View from the air, shortly before landing in San Diego
- The fragrance. I was going to say “smell,” but for some reason that makes it sound like it stinks, which it doesn’t. It actually smells like a greenhouse. All green and herbally and fresh and sometimes sweet. It’s probably because of all the vegetation and flowers blooming everywhere, including citrus. I just have to find out what all those charming little orange and yellow daisy-like flowers are that are blooming all along the side of the roads and up the hills. I could live with that. All the flowers and the smell. Not that Ohio doesn’t smell good, too. It’s just different.
- Rattlesnakes. As I was checking into the hotel, the desk clerk got a phone call. I heard her say, “Oh no! Do you know where the rattlesnake catcher is?” O. Kay. A rattlesnake was on the driving range, which was across from the parking lot. She cautioned me not to go to the driving range. No problem. I saw a rattlesnake up close and personal once and I’m thinking once is enough.
- Alien boulders. There are these gigantic boulders that look like something out of a sci-fi movie. You know, like an asteroid exploded all over the mountains or something. I wonder if they’re like icebergs - bigger underground than above. I think they have to be or else they’d roll down the mountain. Weird, but kinda cool at the same time.
- ATMs at the gas station kiosk. I had to fill up the rental car before returning it and I pulled into an Arco station and noticed right away there was no credit card slot on the pump. There was an ATM where you were supposed to pay with cash or a debit card. No credit! So, for the second time in my life, I used my debit card. It comes in handy sometimes, I guess. Oh, and they had attendants giving free windshield washes while you got gas. When is the last time you had a gas station do that? Nice!
- Cold nights. Now that was a big surprise. This is southern California, right? I figured it was tropical like Florida. Wrong. Every night when I got back to my hotel room, I immediately went into the bathroom and spent some time with the hair dryer to get warm. I just can’t get over how cold the nights are, and I’m told this is normal. I could probably get used to it, but there’s nothing like a warm summer night when you want to take a late walk and you can do it wearing the same amount of clothing you wore during the day.
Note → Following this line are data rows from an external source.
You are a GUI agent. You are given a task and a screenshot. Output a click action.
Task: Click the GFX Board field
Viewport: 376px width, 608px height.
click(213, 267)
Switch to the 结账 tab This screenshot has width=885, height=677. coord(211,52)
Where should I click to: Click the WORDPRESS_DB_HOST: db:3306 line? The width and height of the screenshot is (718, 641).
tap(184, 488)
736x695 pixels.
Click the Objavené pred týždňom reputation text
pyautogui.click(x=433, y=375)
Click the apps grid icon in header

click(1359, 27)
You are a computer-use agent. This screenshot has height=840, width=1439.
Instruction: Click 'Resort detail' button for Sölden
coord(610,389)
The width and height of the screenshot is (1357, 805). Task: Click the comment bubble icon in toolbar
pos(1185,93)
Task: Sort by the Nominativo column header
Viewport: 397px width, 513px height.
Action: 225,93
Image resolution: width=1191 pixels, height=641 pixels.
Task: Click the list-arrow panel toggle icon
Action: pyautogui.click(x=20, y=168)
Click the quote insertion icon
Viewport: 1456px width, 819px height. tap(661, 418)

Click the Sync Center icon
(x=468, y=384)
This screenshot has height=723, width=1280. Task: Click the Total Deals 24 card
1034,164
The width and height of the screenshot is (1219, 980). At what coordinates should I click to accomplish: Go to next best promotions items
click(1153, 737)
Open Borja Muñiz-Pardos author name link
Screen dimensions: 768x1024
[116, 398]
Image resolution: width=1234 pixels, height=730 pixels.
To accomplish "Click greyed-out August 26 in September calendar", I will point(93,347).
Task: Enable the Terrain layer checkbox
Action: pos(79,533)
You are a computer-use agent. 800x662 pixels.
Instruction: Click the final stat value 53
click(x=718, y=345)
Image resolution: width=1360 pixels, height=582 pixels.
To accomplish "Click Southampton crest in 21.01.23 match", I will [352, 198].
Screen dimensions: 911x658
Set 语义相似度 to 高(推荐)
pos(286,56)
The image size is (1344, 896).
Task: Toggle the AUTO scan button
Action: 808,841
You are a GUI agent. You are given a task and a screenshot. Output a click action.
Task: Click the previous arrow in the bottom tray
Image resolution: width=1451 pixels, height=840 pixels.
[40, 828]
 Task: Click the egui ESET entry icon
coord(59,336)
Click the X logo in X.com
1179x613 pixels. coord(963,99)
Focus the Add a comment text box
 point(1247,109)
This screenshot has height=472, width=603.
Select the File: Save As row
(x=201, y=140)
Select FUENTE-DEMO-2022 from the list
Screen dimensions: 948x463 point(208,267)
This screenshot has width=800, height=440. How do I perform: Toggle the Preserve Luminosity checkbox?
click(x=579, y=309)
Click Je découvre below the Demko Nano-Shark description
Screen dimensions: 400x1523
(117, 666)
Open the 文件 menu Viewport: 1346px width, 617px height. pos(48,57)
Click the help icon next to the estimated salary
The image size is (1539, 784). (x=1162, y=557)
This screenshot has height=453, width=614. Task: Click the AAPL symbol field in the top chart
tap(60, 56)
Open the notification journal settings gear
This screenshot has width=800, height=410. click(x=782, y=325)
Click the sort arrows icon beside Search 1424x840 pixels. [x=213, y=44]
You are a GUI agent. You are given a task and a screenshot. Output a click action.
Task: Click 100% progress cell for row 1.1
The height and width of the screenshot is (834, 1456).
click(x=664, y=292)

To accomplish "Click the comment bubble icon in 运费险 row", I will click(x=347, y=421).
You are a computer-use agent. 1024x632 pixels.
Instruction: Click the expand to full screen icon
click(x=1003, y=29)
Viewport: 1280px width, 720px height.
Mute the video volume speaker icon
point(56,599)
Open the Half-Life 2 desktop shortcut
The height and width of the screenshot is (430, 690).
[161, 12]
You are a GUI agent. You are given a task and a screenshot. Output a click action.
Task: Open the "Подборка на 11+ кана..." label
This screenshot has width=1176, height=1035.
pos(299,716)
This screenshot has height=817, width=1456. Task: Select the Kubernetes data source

- Traffic. Even out in the rural areas, there are major freeways. I suppose the mountains hamper infrastructure to some extent. It’s darned expensive to blast away mountains to make way for roads, so there are fewer of them than where I live, where the land is mapped out in mile squares. Missed your turn? Just turn left three times and that will put you on the road you missed. Southern California? Can’t do that.
Succulents at Proven Winners West
- Way cool plants. Imagine clivias growing in the ground year round. Or all those fabulous succulents like Echeveria, Crassula, or Aeonium. I could go on and on.
- Way cool homes. Stucco! Tile roofs! Multi-levels! Style!
- No-grass yards. Well, with all those way cool plants, who needs grass, right? Although it's no secret that I love my grass, I have to remember that southern California also needs to conserve water. This isn't an issue where I live. Northwest Ohio is home to the former Great Black Swamp, which threatens to return whenever we have our spring or otherwise heavy rains.
- Earthquakes. My host said she experiences an earthquake nearly every time she visits California. I kept waiting for one, but all was quiet on the Western front. I think Californians like it that way.
- Randomness. As I was sitting in the San Francisco airport, a young man flew by on a skateboard. Really. In California, that just seemed normal.